Texto de origem:
------------------------------------------------------------
Auditoria confirma que foi Lacerda Sales que marcou a consulta das gémeas no Santa Maria

13 dez 2023, 15:07
(António Lacerda Sales (Carlos M. Almeida/Lusa)

Confirmando que foram 10 os utentes que receberam o tratamento em causa, a auditoria refere que apenas duas crianças - as gémeas - foram referenciadas pelo secretário de Estado

A auditoria ao Hospital de Santa Maria confirmou que foi o secretário de Estado da Saúde, António Lacerda Sales, que marcou a consulta das gémeas tratadas naquela unidade para a atrofia muscular espinhal tipo 1.

A CNN Portugal teve acesso ao documento, confirmando que foi o então governante a intervir no caso, sendo que a presidente do Conselho de Administração do Centro Hospitalar Universitário Lisboa Norte (CHULN) já tinha confirmado que este documento, onde António Lacerda Sales é referido três vezes, já está nas mãos do Ministério da Saúde e da Inspeção-Geral de Atividades em Saúde (IGAS).
------------------------------------------------------------
Requisitos das tarefas:
a) Segundo a notícia sobre a auditoria, quantos utentes receberam o tratamento em causa?
b) Reescreva o trecho da notícia sobre a auditoria que começa nas palavras "13 dez 2023, 15:07" e acaba após "espinhal tipo 1.". Troque "gémeas" por "irmãs".
c) Prossiga a notícia sobre a auditoria ao Hospital de Santa Maria a partir da última frase apresentada.

Itens de dados
------------------------------------------------------------
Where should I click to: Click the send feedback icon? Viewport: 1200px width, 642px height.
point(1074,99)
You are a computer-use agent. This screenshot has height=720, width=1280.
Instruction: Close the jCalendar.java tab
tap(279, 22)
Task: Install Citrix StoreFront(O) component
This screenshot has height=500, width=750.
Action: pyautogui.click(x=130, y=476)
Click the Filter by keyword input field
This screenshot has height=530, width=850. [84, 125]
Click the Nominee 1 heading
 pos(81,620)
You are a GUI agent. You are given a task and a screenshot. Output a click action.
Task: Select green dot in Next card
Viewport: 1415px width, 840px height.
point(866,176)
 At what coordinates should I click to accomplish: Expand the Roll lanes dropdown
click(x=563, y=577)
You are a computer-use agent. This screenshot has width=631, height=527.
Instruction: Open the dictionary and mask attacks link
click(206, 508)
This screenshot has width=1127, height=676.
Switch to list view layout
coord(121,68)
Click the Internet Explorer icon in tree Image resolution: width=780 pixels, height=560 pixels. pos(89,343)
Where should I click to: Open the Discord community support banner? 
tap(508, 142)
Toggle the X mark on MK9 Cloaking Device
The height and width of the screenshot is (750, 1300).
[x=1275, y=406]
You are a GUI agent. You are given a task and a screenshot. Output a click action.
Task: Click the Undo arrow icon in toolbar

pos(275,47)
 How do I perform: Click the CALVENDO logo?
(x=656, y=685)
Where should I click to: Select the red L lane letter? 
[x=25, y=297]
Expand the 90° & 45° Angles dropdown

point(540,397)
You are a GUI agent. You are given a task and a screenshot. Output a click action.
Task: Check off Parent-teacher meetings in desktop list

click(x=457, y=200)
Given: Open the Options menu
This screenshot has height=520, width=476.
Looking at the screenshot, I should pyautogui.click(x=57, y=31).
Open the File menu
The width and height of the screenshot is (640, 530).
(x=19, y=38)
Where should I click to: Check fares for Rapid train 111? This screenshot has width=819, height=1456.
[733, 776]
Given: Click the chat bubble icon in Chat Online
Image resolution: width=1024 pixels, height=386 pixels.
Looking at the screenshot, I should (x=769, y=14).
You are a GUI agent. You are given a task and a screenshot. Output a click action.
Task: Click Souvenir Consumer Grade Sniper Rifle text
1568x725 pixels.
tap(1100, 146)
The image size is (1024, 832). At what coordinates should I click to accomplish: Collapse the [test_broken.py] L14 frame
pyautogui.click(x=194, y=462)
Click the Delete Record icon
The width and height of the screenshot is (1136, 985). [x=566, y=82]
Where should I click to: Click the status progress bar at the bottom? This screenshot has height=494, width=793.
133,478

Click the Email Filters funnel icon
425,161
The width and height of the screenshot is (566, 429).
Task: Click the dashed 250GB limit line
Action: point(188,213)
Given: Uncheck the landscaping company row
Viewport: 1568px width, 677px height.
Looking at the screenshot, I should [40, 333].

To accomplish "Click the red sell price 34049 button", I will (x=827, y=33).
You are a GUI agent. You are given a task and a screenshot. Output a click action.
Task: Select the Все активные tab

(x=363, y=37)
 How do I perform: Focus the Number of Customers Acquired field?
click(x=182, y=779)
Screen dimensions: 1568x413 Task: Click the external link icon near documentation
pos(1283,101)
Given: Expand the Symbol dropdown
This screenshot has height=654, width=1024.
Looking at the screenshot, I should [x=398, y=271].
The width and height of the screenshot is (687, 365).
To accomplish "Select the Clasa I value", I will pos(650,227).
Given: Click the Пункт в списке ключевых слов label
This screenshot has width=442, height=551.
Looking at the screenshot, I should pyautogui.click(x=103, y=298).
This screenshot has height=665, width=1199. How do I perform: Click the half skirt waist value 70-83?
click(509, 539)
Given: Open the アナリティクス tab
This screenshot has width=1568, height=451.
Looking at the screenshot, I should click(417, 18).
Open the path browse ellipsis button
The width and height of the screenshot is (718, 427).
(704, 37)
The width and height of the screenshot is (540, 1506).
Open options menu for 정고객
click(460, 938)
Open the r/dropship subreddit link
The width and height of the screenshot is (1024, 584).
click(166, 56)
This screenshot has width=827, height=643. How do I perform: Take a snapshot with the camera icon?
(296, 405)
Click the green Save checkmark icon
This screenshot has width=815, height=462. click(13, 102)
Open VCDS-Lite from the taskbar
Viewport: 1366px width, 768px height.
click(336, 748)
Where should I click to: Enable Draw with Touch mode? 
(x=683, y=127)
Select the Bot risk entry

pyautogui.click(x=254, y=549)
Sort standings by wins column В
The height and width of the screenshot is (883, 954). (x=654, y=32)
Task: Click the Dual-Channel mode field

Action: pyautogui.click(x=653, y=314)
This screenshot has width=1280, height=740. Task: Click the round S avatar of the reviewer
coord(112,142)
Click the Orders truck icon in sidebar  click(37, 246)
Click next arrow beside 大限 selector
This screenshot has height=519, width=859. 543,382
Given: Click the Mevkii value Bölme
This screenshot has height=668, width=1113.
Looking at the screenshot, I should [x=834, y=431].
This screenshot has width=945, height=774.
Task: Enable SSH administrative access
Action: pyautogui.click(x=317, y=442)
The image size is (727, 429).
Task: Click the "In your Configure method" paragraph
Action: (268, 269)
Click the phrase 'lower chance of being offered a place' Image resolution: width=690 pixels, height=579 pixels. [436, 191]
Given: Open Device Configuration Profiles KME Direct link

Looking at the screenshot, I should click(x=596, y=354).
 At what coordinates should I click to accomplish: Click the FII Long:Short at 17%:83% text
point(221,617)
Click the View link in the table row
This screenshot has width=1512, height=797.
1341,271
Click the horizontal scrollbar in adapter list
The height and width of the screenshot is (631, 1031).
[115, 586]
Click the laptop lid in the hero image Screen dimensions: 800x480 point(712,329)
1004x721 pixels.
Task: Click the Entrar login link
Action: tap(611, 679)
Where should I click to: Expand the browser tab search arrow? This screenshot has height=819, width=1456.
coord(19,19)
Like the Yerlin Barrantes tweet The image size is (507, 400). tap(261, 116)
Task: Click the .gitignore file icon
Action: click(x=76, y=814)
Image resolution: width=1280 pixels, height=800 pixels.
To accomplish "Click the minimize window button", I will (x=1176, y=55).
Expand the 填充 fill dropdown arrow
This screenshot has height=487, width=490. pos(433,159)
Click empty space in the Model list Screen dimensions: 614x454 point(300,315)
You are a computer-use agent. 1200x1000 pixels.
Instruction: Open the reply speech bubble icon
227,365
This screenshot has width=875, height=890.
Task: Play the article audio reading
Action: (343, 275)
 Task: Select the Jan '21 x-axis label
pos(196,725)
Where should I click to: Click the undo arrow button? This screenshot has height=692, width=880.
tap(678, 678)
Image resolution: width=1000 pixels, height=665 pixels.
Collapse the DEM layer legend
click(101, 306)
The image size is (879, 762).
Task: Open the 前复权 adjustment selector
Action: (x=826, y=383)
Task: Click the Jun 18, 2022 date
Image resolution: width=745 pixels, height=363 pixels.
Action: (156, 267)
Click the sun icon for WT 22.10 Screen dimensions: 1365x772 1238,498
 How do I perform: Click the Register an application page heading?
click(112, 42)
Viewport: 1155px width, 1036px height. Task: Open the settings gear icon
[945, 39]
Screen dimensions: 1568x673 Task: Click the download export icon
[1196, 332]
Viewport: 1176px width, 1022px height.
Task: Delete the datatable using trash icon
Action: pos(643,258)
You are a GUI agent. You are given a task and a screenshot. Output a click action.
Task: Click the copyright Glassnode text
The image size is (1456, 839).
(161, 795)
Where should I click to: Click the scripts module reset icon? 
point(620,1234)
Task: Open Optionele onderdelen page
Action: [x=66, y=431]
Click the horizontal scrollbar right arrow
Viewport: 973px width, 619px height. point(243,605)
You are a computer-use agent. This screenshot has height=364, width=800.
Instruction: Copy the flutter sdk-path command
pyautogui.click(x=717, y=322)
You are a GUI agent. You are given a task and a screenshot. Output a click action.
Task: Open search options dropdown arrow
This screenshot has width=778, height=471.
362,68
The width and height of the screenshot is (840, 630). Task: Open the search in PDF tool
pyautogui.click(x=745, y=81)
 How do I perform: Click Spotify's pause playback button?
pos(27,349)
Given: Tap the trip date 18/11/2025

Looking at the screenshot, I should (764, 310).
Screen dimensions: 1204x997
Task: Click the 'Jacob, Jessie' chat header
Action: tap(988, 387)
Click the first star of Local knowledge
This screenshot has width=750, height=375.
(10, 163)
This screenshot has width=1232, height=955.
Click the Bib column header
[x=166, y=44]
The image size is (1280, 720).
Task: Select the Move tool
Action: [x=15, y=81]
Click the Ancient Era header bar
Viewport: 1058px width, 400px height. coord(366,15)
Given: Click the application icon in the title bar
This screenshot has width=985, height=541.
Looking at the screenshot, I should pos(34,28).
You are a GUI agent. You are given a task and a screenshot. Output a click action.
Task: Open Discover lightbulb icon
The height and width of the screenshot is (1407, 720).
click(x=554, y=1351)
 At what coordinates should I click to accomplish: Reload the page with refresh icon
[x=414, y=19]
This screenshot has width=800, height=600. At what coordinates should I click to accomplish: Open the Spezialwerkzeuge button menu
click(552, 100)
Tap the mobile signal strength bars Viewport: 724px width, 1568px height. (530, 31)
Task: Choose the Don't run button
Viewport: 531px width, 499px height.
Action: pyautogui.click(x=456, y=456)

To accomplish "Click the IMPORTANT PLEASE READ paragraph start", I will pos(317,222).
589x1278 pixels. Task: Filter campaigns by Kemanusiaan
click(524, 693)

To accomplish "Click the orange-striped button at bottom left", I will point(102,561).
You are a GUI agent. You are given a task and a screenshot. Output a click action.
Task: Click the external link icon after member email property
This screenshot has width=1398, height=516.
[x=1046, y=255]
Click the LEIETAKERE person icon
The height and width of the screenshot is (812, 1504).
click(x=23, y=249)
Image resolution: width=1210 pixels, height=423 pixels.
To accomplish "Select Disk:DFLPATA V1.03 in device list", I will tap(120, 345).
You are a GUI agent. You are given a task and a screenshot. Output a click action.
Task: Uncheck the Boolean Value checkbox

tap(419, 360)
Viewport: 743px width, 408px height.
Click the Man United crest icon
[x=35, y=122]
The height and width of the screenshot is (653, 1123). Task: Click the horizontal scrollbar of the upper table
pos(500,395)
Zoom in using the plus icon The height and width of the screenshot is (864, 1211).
------------------------------------------------------------
Respostas:
a) Dez utentes receberam o tratamento em causa.

b)
13 dez 2023, 15:07
(António Lacerda Sales (Carlos M. Almeida/Lusa)

Confirmando que foram 10 os utentes que receberam o tratamento em causa, a auditoria refere que apenas duas crianças - as irmãs - foram referenciadas pelo secretário de Estado

A auditoria ao Hospital de Santa Maria confirmou que foi o secretário de Estado da Saúde, António Lacerda Sales, que marcou a consulta das irmãs tratadas naquela unidade para a atrofia muscular espinhal tipo 1.

c)
Confirmando que foram 10 os utentes que receberam este tratamento, a auditoria refere que apenas duas crianças - as gémeas - foram referenciadas pelo secretário de Estado. "Apenas duas utentes com atrofia muscular espinhal, com medicação Zolgensma, foram referenciados pelo secretário de Estado da Saúde", lê-se. 

Esta mesma consulta foi marcada por via telefónica, tendo violado a portaria que regula o acesso ao Serviço Nacional de Saúde (SNS), sendo que esta portaria foi assinada pelo anterior ministro da Saúde, Adalberto Campos Fernandes.

Esta mesma portaria tem força de lei e, como tal, pode ter implicações ao nível disciplinar, mas também penal, uma vez que pode estar em causa um titular de cargo público, podendo incorrer num eventual abuso de poder.

Ainda de acordo com a auditoria, as gémeas tiveram residência no Brasil até 22 de dezembro de 2019, tendo sido mudada a residência para Portugal no dia seguinte, por forma a receberem o Zolgensma, o medicamento mais caro do mundo, avaliado em dois milhões de euros por dose, o que veio a acontecer em junho de 2020.

Esta mesma auditoria confirma que, tal como a CNN Portugal já tinha avançado há um mês, as gémeas não estiveram presentes na primeira consulta, à qual foram apenas os tios e o pai.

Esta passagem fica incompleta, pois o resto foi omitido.